ECS 203 Blog Post #6
For me, my understanding of citizenship is gained by meeting the legal requirements for that specific country or state. What I mean by this is for example; within Canada having citizenship means I meet the qualifications I need to be a Canadian citizen and live freely. When I think of citizenship I think of legal qualifications, relationships, legal rights, and duties, and I think of nationality. For me when I think of Treaty Education and citizenship I think about how closely interconnected these two should be, but yet they are not. Personally, I believe that these two go hand-in-hand because, for example, Treaty Education and Indigenous Ways of Knowing are not discussed as much as they should be, yet it has played such a huge role in Canada’s history.
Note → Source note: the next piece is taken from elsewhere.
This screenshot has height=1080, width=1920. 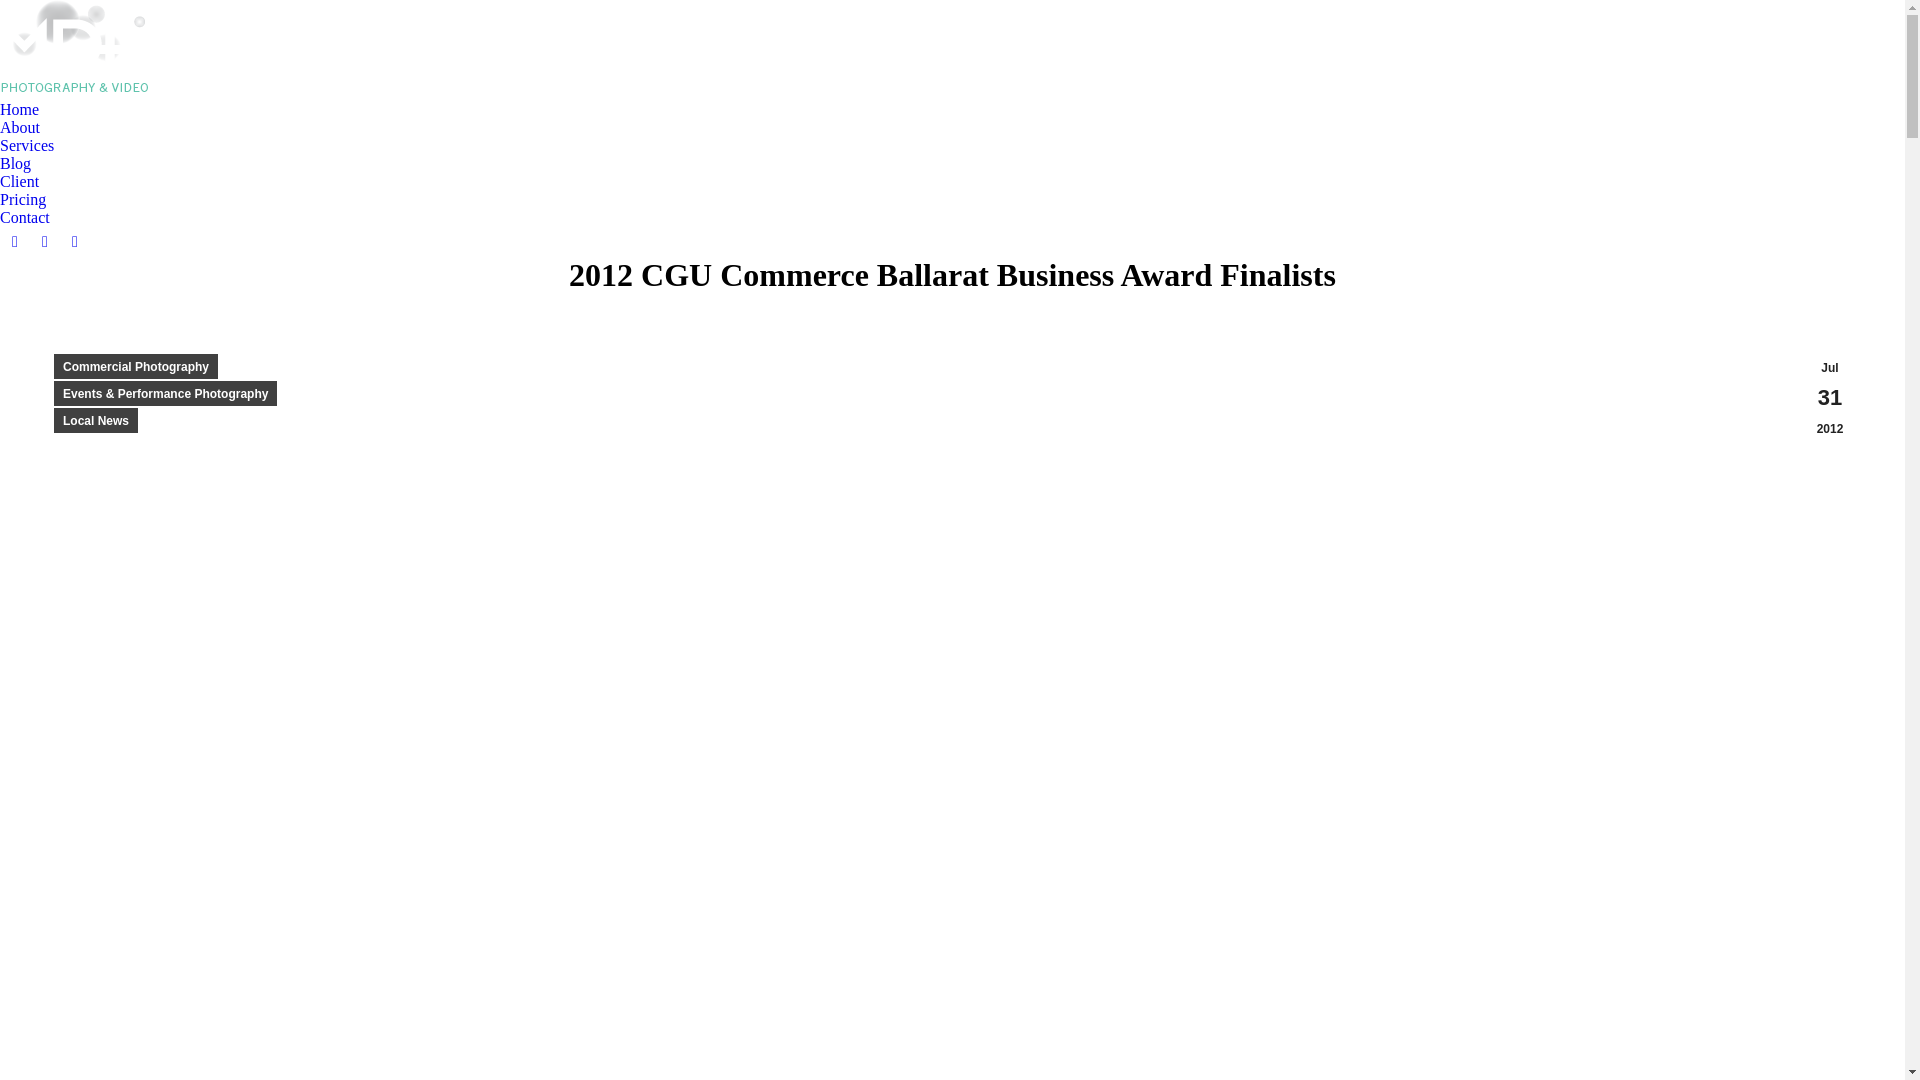 What do you see at coordinates (44, 241) in the screenshot?
I see `'Vimeo page opens in new window'` at bounding box center [44, 241].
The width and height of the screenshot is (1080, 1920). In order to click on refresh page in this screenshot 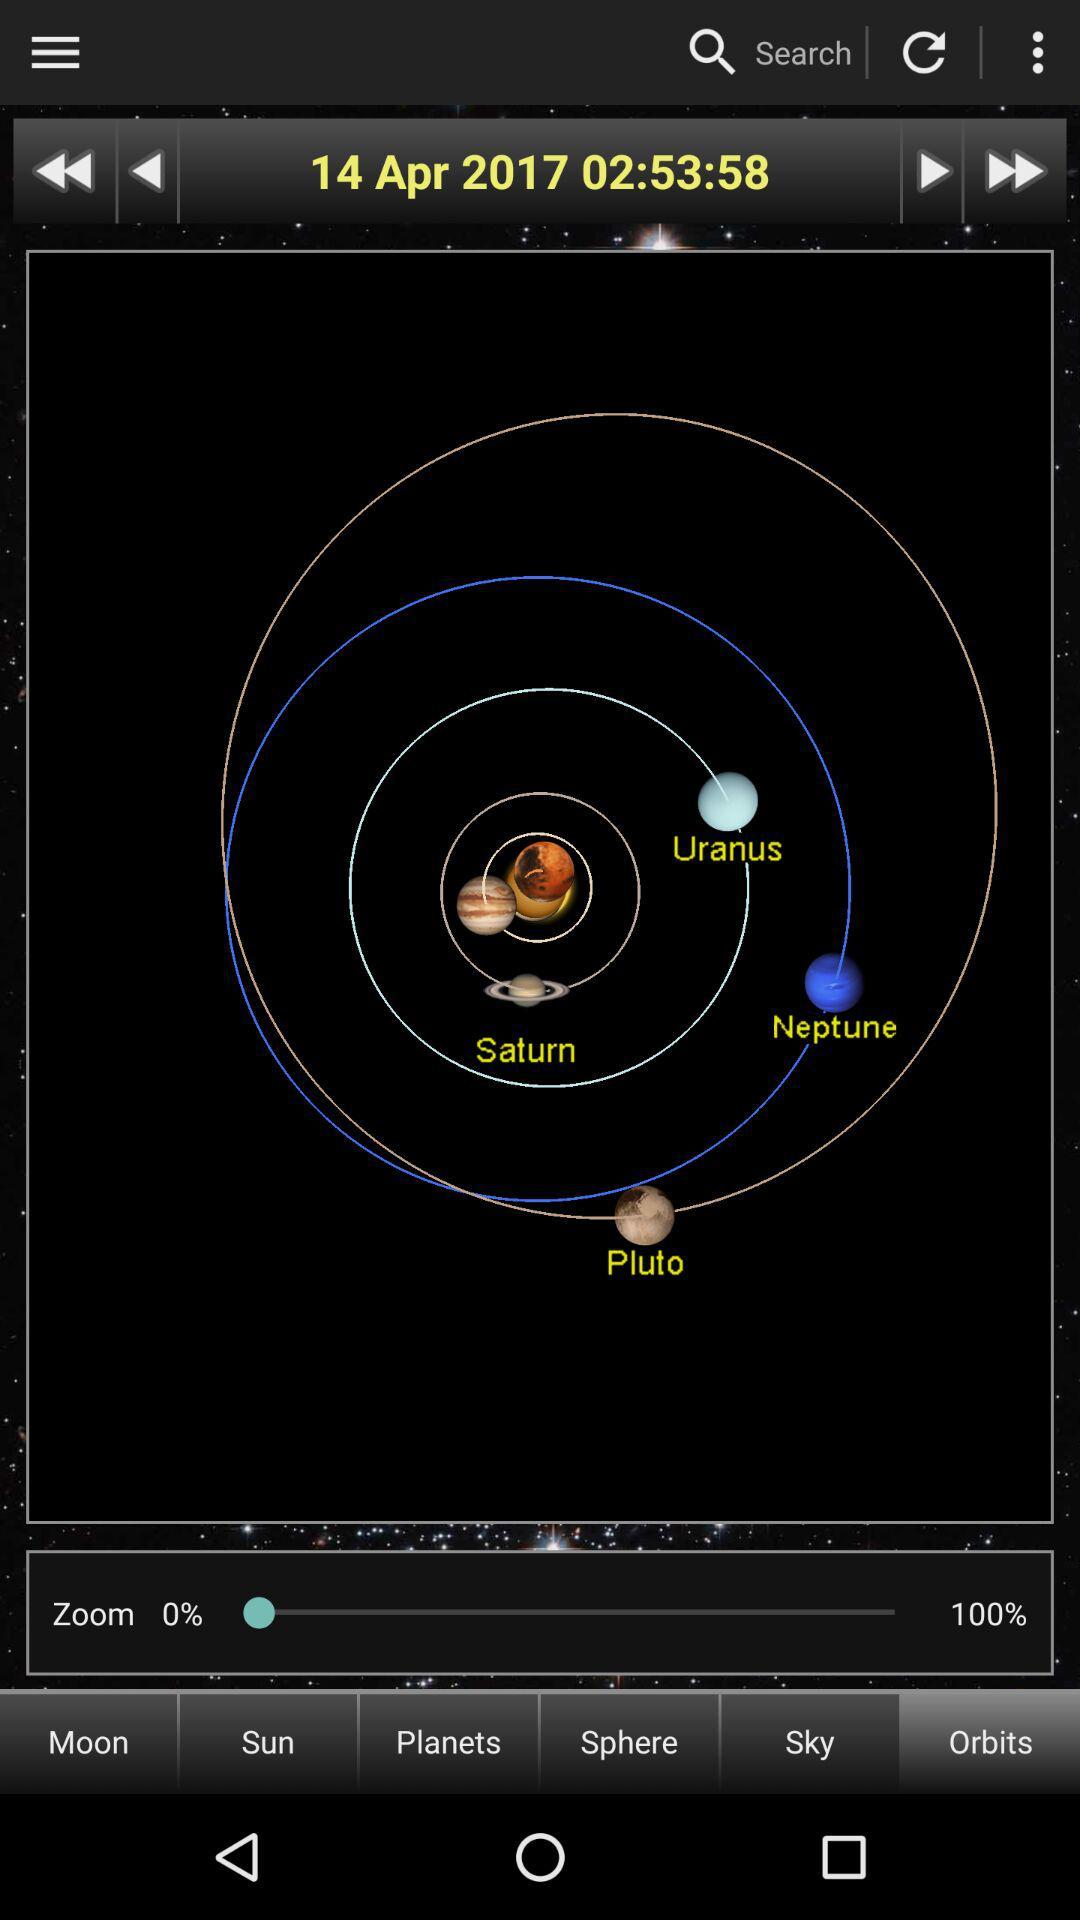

For me, I think when someone is writing a test to obtain their citizenship, in-depth research and studying should have to be done on Indigenous Ways of Knowing and Treaty Education. The curriculum has its own treaty education section within the curriculum but is normally skipped over or disregarded by teachers. Why? Normally because we don’t feel educated enough on this topic to teach it, but when it has such relevancy both presently and historically I feel it should be looked at as hand-in-hand and should be reflected that way within the process when obtaining citizenship. The podcast and video opened my eyes to see that we truly don’t know enough about Treaty Education and citizenship, even though I believe we can’t truly call ourselves Canadian citizens if we haven’t educated ourselves on Treaty Education and Indigenous Ways of Knowing.
Hi Maddie! I agree that Treaty Education and citizenship should be very closely connected, however they are not. Often when you learn about Canadian History in high school you do not learn much about Indigenous history even though they had such huge part in it.